The receiving training set corpus, inputting the training set corpus into an initial N-gram model for training, and obtaining an N-gram model, comprising:

Obtaining consumer product corpus, inputting the consumer product corpus into a first initial N-gram model for training to obtain a first N-gram model;

acquiring a general corpus, and inputting the general corpus into a second initial N-gram model for training to obtain a second N-gram model;

According to the set model fusion proportion, fusing the first N-gram model and the second N-gram model to obtain an N-gram model;

Inputting the consumer product corpus into a first initial N-gram model for training to obtain a first N-gram model, wherein the method comprises the following steps of:

performing word segmentation on the consumer product corpus based on a probability statistical word segmentation model to obtain a first word segmentation result corresponding to the consumer product corpus;

inputting the first word segmentation result into a first initial N-gram model for training to obtain a first N-gram model;

the step of inputting the general corpus into a second initial N-gram model for training to obtain a second N-gram model, which comprises the following steps:

performing word segmentation on the general corpus based on a probability statistical word segmentation model to obtain a second word segmentation result corresponding to the general corpus;

And inputting the second word segmentation result into a second initial N-gram model for training to obtain a second N-gram model.

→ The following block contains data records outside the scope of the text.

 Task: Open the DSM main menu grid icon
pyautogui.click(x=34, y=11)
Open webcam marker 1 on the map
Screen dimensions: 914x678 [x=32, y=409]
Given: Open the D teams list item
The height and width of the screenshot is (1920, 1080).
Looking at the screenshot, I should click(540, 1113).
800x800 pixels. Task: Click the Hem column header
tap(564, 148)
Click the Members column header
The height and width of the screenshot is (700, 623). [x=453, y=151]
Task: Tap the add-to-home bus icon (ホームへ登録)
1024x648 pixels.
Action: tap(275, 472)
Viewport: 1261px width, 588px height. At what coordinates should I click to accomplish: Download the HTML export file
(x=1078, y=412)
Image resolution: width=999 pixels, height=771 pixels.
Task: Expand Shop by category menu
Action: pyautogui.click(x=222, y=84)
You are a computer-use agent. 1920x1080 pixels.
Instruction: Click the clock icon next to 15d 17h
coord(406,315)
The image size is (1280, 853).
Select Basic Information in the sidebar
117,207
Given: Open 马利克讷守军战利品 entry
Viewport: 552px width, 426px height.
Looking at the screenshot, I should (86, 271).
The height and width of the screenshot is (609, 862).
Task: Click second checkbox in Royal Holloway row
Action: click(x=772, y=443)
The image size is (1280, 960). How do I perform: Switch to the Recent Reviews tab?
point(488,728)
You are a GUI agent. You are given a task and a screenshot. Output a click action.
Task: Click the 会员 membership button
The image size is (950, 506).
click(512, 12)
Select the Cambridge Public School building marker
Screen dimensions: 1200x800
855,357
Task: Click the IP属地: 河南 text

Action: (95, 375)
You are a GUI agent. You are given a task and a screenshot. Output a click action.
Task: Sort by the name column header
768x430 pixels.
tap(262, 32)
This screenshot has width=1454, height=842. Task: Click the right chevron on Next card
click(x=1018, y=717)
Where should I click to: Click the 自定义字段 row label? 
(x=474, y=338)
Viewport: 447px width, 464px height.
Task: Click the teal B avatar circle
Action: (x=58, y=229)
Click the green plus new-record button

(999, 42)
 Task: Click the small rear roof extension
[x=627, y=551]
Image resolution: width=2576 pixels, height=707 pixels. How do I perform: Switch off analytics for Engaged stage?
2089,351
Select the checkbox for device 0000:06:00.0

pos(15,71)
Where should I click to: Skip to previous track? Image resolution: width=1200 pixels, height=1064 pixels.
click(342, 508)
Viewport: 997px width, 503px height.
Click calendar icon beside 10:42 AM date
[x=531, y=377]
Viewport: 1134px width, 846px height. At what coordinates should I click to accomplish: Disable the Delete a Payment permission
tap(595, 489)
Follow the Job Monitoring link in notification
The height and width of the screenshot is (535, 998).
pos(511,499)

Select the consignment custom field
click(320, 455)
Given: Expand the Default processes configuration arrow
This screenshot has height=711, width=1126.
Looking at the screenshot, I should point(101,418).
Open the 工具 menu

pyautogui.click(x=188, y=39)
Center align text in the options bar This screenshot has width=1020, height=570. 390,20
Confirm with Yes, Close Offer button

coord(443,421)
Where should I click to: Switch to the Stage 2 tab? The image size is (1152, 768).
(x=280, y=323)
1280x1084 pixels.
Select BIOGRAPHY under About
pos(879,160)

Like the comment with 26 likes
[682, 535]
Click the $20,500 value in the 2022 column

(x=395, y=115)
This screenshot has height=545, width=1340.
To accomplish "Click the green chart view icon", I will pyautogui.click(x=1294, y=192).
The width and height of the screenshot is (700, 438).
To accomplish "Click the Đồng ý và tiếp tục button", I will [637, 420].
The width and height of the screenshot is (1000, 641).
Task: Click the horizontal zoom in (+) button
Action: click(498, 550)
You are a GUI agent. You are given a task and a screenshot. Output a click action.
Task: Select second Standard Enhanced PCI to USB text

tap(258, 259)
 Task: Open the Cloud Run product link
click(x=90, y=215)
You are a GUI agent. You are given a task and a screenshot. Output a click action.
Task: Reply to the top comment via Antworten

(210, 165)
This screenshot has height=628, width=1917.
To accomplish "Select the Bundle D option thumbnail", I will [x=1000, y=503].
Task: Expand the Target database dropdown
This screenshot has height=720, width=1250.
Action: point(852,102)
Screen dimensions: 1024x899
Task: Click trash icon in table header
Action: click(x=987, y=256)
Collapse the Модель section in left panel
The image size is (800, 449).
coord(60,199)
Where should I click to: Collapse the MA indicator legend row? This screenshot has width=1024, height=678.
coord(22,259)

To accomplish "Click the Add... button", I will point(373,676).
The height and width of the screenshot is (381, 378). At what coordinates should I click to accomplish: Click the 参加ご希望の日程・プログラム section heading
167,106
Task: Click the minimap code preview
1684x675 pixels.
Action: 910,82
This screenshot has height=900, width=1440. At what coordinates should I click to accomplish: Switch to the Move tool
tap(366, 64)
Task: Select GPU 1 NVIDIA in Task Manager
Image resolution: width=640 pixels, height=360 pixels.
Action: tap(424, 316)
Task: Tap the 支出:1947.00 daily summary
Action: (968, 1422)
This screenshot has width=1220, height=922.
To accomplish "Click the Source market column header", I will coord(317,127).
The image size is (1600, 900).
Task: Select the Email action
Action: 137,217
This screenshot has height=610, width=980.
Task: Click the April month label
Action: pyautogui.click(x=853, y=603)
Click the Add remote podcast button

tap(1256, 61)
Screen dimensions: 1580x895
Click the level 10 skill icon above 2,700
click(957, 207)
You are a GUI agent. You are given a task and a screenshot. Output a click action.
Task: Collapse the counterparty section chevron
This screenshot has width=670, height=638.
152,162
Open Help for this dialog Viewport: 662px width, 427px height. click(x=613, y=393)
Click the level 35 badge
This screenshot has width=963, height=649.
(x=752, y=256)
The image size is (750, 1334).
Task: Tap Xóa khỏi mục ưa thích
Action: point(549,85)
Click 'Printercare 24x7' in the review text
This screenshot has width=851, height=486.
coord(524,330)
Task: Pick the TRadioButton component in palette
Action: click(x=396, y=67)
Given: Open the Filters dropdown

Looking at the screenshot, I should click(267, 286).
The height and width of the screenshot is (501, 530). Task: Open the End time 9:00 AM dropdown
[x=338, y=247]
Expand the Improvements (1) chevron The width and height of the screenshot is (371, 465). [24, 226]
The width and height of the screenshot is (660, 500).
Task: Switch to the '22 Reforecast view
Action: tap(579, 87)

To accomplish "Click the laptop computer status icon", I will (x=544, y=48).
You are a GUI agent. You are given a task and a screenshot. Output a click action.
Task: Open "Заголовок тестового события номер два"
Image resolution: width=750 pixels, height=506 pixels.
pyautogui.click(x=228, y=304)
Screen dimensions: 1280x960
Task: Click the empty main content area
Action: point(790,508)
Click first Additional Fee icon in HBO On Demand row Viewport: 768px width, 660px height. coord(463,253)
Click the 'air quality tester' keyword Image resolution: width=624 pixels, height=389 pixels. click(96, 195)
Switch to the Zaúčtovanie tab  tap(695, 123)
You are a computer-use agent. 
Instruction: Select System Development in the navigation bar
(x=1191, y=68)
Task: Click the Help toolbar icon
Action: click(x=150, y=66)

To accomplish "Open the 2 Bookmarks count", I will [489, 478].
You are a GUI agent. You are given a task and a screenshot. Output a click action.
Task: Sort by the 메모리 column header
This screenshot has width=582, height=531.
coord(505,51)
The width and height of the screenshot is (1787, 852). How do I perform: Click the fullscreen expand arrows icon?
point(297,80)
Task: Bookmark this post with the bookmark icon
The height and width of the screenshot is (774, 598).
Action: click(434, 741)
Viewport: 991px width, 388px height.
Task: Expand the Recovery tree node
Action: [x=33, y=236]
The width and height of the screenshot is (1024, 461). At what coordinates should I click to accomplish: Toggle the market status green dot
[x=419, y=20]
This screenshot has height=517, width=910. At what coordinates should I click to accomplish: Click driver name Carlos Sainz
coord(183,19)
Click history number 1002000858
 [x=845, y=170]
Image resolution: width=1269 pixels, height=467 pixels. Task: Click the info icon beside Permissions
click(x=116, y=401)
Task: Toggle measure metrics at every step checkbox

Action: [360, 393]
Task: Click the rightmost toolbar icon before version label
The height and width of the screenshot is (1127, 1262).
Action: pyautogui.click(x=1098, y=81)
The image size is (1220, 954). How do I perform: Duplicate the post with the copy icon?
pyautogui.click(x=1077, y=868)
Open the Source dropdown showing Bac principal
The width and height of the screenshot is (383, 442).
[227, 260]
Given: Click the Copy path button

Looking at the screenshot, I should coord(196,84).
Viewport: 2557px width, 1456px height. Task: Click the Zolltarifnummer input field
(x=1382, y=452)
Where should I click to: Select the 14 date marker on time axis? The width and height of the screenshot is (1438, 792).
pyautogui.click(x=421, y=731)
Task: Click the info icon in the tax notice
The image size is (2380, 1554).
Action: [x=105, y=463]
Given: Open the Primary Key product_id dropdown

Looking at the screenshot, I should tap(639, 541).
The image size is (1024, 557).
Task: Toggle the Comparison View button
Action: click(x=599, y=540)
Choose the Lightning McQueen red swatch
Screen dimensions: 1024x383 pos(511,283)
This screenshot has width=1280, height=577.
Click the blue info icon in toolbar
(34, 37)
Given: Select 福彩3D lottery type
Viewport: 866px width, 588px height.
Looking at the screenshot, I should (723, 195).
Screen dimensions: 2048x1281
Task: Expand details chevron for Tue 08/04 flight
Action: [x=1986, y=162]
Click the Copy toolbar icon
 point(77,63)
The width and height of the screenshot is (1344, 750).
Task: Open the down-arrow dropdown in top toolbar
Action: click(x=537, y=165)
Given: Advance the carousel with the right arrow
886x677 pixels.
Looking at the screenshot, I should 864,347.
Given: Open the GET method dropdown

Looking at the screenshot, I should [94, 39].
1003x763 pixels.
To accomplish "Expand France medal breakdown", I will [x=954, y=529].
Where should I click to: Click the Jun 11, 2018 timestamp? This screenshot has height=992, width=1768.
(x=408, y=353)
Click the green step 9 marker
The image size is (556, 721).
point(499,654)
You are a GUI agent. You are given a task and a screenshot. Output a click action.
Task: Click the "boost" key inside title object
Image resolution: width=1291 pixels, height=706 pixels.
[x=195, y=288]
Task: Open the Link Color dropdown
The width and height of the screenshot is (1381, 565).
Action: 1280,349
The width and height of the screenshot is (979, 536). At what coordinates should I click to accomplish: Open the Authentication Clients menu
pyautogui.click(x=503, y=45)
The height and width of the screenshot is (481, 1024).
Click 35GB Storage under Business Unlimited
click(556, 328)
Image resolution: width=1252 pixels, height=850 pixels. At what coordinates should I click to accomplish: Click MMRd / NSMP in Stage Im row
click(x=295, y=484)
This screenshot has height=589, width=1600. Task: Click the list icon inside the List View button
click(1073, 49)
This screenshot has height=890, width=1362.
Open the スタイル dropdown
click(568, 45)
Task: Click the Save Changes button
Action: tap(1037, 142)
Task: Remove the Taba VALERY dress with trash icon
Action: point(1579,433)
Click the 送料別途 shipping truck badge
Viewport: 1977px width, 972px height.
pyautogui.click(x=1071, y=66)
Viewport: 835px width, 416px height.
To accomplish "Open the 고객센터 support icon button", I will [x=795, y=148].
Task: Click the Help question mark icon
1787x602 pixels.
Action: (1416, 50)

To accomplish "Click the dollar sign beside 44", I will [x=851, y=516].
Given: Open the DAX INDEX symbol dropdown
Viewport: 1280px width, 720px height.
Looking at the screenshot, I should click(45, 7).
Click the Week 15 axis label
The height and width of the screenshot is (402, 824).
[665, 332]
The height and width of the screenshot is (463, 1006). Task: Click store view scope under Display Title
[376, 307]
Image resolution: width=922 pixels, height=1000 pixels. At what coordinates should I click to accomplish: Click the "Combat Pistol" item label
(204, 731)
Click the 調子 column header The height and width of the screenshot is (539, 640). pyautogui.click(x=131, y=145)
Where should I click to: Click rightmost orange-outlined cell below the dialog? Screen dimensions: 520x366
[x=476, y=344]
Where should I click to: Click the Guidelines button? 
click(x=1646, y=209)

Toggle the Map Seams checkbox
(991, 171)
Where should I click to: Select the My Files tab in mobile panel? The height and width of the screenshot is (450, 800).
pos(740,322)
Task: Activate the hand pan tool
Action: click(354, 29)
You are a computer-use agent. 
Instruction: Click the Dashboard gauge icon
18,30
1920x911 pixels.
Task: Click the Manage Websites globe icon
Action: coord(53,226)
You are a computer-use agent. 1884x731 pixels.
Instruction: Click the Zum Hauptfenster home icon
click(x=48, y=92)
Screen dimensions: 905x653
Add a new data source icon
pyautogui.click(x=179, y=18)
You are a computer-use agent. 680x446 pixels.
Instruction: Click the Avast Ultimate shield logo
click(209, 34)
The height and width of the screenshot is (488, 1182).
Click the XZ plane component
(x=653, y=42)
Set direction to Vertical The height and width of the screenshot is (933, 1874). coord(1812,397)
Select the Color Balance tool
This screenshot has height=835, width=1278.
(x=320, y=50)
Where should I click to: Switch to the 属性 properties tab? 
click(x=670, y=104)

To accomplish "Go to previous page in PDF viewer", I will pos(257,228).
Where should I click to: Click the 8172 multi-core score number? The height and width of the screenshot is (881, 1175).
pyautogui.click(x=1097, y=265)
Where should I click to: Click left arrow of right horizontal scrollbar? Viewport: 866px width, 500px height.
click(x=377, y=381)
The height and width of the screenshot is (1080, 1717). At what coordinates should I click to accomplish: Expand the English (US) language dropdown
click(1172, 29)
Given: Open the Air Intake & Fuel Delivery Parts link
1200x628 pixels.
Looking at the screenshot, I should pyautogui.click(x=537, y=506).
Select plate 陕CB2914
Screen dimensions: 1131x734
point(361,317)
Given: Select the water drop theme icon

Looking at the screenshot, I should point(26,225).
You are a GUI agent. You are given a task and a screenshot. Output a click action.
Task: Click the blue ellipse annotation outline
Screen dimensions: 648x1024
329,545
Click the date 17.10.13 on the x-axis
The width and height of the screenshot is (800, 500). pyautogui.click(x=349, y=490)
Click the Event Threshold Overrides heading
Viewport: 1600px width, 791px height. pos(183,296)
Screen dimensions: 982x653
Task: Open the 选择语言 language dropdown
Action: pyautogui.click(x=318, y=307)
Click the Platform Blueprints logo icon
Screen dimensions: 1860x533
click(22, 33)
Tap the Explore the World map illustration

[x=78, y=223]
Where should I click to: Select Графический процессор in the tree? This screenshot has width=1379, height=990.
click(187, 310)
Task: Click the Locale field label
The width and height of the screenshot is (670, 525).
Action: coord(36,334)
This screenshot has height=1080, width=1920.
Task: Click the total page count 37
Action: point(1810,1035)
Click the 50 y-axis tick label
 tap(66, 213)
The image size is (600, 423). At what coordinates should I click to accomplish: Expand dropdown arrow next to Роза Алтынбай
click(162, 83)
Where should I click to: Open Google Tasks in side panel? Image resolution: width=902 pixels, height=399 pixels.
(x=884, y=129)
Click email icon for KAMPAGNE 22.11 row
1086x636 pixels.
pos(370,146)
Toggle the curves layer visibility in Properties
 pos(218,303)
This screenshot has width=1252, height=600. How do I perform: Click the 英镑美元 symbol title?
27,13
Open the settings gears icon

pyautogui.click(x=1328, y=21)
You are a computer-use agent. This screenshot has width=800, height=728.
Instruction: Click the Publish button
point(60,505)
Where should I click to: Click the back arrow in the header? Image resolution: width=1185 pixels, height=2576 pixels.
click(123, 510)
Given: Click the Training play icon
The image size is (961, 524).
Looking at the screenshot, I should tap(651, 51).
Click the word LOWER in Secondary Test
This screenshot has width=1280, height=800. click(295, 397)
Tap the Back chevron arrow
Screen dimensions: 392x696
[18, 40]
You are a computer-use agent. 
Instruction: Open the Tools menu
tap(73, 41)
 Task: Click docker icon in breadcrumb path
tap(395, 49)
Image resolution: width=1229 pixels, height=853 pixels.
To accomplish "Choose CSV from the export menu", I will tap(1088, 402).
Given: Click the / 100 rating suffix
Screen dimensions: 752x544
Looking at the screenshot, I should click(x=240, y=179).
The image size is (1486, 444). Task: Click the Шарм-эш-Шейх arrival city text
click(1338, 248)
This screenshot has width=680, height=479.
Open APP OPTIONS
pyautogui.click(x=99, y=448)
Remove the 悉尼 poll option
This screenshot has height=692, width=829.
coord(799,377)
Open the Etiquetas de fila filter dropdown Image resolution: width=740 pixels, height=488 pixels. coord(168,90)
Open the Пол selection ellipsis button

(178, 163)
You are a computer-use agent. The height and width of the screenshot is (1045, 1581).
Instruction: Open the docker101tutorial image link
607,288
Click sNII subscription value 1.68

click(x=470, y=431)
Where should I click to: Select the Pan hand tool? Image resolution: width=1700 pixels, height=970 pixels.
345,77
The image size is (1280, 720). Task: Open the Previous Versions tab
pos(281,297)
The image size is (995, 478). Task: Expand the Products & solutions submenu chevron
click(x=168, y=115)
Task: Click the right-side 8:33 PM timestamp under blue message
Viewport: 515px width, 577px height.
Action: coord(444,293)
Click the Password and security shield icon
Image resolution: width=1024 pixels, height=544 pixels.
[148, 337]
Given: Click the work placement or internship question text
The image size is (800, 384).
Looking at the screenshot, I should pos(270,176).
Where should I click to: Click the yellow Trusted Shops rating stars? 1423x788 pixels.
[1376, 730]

2. The method for voice search according to claim 1, wherein said word segmentation of the recognition result to obtain a sentence word segmentation result corresponding to the recognition result comprises:

3. The method for voice search according to claim 1, wherein said performing lexical analysis according to the sentence segmentation result to obtain noun part-of-speech keywords corresponding to the sentence segmentation result comprises:

4. A voice retrieval apparatus, comprising:

The recognition result word segmentation unit is used for segmenting the recognition result to obtain a sentence word segmentation result corresponding to the recognition result;

The retrieval unit is used for searching the corpus with similarity with the noun part-of-speech keywords exceeding a preset similarity threshold value in a pre-stored recommended corpus to obtain a retrieval result;

The model training unit includes:

the first training unit is used for obtaining consumer product corpus, inputting the consumer product corpus into a first initial N-gram model for training to obtain a first N-gram model;

The second training unit is used for acquiring general corpus, inputting the general corpus into a second initial N-gram model for training to obtain a second N-gram model;

The model fusion unit is used for fusing the first N-gram model and the second N-gram model according to the set model fusion proportion to obtain an N-gram model;

The first training unit includes:

The word segmentation unit is used for segmenting the consumer product corpus based on a probability statistical word segmentation model to obtain a first word segmentation result corresponding to the consumer product corpus;

The word segmentation training unit is used for inputting the first word segmentation result into a first initial N-gram model for training to obtain a first N-gram model;

the second training unit includes:

5. A computer device comprising a memory, a processor and a computer program stored on the memory and executable on the processor, wherein the processor implements the speech retrieval method of any one of claims 1 to 3 when the computer program is executed by the processor.

6. A computer readable storage medium, characterized in that the computer readable storage medium stores a computer program which, when executed by a processor, causes the processor to perform the speech retrieval method according to any one of claims 1 to 3.